» **Passage shown**:
According to Shaun Nel, director of the Energy Intensive Users Group, an industry organisation, “The issue with revenue-based tariffs is that as demand from energy-intensive industries are decreasing, tariffs will go up because each individual unit of electricity sold will need to be more expensive to meet the revenue target,” said Nel. As a result of this, a move to a cost-reflective, accurate and transparent tariff structure would be more sustainable and generally welcomed by all actors.
The National Energy Regulator of South Africa (NERSA) institutes five-year tariff arrangements, with the latest implemented in 2012 and allotting an 8% increase every year from 2013 to 2018. In August 2015, Eskom asked NERSA for permission to recover over $280m of unplanned costs incurred in its 2014/15 financial year via higher electricity tariffs beginning April 1, 2016. In an earlier request in June 2015, NERSA rejected Eskom’s request to raise tariffs by 25% for the fiscal year. In both requests, Eskom cited additional costs incurred for purchasing power from IPPs and for diesel to fuel generators needed to combat load-shedding.

Collection items

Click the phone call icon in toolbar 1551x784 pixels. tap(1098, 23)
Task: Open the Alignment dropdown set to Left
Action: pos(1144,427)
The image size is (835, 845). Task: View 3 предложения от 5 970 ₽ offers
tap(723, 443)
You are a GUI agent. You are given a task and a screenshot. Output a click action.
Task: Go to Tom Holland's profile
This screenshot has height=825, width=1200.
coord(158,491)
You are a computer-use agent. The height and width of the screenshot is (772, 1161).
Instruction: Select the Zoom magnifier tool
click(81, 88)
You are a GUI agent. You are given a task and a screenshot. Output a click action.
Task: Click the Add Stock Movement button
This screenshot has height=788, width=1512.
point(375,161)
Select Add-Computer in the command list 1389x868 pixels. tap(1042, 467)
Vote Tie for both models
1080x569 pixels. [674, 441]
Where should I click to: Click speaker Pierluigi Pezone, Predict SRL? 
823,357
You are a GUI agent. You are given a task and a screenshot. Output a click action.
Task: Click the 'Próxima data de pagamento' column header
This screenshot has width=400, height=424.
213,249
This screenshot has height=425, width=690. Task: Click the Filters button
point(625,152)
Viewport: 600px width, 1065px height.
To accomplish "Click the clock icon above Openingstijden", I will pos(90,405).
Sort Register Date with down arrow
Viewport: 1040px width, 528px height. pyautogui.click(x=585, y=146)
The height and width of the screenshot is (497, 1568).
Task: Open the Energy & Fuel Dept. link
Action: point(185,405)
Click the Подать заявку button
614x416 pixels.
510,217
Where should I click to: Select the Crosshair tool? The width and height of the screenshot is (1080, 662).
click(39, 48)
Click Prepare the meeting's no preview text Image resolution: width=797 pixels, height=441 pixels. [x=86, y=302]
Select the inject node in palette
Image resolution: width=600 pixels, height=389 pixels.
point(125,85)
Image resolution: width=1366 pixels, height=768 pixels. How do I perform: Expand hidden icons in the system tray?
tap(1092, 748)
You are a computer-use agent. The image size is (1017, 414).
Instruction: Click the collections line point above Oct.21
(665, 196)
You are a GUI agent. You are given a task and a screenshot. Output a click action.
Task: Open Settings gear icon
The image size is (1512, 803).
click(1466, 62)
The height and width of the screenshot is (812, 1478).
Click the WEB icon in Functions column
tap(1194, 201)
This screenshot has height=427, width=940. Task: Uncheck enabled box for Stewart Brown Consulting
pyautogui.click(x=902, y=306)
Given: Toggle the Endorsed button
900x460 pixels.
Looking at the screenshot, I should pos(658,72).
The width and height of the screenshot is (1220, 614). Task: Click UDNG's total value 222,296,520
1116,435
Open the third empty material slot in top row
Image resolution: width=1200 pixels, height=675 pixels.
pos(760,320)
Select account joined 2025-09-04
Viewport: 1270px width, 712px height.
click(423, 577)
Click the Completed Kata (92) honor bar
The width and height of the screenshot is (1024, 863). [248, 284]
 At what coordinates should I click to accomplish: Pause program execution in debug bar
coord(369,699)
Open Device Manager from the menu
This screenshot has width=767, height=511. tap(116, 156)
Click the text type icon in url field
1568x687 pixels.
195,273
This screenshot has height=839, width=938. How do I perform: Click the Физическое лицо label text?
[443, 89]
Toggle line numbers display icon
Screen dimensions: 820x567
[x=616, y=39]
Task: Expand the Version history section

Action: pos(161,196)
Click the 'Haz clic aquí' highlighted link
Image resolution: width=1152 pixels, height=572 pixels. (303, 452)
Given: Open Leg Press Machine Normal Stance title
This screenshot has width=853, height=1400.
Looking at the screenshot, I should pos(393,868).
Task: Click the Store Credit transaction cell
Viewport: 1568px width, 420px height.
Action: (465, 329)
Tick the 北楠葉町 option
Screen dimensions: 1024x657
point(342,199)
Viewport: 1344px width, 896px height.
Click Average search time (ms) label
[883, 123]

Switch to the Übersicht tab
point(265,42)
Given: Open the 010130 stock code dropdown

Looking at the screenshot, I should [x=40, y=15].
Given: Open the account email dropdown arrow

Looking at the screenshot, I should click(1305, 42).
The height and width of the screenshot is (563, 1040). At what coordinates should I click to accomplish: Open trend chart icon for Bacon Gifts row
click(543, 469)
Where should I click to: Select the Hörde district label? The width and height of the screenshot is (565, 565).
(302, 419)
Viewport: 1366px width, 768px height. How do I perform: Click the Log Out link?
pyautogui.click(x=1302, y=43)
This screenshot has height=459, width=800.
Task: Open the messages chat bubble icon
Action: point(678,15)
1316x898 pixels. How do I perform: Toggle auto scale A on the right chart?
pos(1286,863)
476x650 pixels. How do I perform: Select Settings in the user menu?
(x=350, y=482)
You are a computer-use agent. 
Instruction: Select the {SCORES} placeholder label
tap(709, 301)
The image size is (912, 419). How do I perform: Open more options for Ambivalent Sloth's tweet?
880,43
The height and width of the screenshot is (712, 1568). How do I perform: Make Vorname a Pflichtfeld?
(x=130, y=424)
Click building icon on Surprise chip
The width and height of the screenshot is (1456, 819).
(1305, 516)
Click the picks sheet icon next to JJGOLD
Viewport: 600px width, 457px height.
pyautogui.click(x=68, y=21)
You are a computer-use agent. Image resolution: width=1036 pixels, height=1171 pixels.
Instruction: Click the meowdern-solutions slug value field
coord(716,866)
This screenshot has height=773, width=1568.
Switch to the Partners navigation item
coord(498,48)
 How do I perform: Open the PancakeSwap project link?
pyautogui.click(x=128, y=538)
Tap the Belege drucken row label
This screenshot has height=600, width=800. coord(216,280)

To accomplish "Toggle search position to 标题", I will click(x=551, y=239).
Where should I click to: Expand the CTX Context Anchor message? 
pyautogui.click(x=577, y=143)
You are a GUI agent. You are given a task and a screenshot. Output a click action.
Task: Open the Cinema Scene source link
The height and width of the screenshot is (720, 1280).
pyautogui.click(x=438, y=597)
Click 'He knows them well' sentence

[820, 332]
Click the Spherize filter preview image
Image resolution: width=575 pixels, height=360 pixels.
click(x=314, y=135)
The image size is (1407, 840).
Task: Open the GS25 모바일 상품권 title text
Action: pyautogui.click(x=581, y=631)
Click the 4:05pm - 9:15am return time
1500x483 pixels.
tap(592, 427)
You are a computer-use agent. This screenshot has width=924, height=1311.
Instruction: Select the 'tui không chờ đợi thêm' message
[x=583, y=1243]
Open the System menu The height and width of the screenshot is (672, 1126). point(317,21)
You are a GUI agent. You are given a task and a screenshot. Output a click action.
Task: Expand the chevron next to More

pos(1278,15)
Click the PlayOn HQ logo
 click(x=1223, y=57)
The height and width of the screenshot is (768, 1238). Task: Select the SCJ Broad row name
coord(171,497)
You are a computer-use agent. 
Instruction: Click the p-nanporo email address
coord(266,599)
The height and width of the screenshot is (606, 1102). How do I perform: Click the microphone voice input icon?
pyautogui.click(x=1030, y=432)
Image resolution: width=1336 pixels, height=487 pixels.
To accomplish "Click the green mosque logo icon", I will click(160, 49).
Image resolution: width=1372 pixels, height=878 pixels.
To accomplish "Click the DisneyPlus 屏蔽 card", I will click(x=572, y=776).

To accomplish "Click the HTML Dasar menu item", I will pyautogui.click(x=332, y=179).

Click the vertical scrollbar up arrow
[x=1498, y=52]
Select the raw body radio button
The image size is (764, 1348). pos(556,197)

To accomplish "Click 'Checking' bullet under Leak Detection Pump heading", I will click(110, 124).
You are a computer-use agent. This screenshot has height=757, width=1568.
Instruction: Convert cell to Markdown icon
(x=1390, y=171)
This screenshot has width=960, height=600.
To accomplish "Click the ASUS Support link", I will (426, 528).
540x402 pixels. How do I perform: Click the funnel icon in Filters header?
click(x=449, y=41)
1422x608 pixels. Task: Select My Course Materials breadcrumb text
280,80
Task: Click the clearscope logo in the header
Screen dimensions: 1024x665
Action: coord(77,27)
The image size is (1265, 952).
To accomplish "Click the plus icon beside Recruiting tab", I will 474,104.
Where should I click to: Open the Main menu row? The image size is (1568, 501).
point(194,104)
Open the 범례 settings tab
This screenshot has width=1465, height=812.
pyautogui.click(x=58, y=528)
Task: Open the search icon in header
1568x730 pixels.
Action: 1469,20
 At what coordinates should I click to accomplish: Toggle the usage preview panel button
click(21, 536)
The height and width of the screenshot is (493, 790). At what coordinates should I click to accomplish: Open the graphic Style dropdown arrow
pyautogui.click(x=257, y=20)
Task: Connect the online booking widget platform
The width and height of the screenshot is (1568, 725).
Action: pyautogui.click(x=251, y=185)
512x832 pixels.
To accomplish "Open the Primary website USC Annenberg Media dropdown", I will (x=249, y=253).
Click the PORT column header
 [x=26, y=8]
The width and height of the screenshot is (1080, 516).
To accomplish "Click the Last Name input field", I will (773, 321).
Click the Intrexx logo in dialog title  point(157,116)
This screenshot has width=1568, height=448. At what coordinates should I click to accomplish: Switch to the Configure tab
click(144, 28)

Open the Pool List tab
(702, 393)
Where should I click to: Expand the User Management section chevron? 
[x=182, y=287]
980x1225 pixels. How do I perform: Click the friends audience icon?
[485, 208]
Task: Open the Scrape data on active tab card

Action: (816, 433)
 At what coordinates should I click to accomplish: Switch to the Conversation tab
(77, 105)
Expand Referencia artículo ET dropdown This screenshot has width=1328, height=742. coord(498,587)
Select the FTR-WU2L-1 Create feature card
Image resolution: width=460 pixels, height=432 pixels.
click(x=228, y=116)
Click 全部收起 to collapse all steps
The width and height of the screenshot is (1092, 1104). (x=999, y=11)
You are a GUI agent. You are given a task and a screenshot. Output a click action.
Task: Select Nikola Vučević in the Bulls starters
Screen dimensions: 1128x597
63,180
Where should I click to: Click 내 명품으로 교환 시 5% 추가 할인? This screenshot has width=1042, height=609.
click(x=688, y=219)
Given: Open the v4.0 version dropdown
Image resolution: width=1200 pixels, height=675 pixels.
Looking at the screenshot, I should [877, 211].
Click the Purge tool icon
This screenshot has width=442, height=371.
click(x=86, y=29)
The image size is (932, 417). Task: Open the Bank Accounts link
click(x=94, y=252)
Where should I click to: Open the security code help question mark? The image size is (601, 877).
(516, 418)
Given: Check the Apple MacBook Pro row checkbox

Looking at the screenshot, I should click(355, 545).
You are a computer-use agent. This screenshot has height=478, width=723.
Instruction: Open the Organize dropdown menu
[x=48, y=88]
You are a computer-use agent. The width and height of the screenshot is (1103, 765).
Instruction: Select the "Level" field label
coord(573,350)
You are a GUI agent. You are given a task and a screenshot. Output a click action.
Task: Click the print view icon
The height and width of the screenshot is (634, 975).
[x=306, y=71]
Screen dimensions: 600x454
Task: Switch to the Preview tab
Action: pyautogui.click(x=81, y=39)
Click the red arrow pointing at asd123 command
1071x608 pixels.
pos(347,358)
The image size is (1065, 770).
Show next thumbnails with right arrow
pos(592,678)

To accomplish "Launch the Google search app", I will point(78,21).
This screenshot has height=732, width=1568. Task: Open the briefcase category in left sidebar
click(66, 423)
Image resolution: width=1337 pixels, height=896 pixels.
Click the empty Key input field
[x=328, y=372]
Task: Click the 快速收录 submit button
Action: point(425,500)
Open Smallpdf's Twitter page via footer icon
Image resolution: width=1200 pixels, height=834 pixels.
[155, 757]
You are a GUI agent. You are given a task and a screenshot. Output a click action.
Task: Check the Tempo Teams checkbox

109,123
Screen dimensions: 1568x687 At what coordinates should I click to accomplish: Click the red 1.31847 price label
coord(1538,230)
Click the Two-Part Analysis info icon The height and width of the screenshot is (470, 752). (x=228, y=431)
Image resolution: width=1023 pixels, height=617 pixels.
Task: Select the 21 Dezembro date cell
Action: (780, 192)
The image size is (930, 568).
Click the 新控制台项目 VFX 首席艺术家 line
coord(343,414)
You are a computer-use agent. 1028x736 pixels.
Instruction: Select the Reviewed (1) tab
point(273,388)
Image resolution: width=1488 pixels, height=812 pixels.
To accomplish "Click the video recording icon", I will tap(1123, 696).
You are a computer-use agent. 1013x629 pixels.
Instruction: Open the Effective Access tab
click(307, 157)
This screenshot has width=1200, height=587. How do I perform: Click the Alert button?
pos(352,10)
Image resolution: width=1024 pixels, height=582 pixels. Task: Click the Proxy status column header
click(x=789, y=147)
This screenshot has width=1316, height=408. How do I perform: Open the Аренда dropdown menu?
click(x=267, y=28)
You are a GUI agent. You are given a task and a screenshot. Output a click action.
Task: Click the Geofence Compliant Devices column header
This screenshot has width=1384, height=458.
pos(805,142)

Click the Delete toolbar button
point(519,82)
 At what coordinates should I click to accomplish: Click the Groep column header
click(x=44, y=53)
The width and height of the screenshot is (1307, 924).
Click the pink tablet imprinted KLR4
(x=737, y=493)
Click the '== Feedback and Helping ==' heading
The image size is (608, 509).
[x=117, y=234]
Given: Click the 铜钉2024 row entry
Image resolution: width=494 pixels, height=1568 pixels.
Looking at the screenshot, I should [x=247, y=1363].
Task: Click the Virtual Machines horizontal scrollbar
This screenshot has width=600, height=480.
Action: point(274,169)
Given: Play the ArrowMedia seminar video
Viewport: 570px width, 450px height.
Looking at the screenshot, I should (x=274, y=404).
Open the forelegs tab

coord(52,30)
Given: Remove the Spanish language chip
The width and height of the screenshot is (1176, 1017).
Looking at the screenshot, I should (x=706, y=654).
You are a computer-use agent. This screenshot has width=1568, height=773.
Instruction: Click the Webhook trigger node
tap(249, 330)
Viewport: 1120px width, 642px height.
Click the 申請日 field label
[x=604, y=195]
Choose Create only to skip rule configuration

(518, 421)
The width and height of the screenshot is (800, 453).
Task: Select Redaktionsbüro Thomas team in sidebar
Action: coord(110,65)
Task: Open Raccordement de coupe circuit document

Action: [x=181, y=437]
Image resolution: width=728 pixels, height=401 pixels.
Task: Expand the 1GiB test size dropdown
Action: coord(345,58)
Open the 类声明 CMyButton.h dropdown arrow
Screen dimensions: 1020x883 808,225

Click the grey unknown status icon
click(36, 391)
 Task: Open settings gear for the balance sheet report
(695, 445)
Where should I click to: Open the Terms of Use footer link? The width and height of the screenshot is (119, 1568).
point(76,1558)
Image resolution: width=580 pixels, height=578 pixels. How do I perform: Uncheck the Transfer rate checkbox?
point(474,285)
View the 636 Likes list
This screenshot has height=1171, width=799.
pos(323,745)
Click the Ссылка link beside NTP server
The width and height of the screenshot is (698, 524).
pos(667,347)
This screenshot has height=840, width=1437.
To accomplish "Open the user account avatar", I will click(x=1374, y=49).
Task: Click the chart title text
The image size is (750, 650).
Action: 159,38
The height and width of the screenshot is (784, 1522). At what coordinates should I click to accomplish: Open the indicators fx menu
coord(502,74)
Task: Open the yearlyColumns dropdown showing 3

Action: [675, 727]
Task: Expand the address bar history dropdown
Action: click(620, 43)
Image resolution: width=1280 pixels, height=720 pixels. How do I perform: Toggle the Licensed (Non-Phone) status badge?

» **Objective 1**: Render into Spanish this sentence from the passage on South African electricity tariffs: "The National Energy Regulator of South Africa (NERSA) institutes five-year tariff arrangements, with the latest implemented in 2012 and allotting an 8% increase every year from 2013 to 2018."
» **Objective 2**: Carry on the passage on South African electricity tariffs, starting after its final sentence.

» **Written response 1**: El Regulador Nacional de Energía de Sudáfrica (NERSA) establece acuerdos tarifarios quinquenales; el más reciente se implementó en 2012 y asigna un aumento del 8 % cada año de 2013 a 2018.

» **Written response 2**:
Eskom was previously granted permission in October 2014 to raise tariffs by an average of 12.7% for the year beginning April 1, 2015 to recover unbudgeted costs of over $580m that it had incurred in the three years leading up to March 2013. However, the raise still fell far short of amortising the total that Eskom had initially claimed in unbudgeted costs. “The approximate $1.1bn shortfall will have to be recovered in local and international bond markets,” Khulu Phasiwe, spokesperson for Eskom, told OBG. For 2015, Eskom is also seeking to raise $4.5bn to fund key projects, he added.
Building New Capacity
The country’s new build programme aims to add 17.1 GW of generating capacity by 2018/19. This will entail the construction of two coal-fired power plants, Medupi and Kusile, with nominal capacities of 4764 MW and 4800 MW, respectively, as well the Ingula hydroelectric plant, which has a nameplate capacity of 1322 MW during periods of peak demand.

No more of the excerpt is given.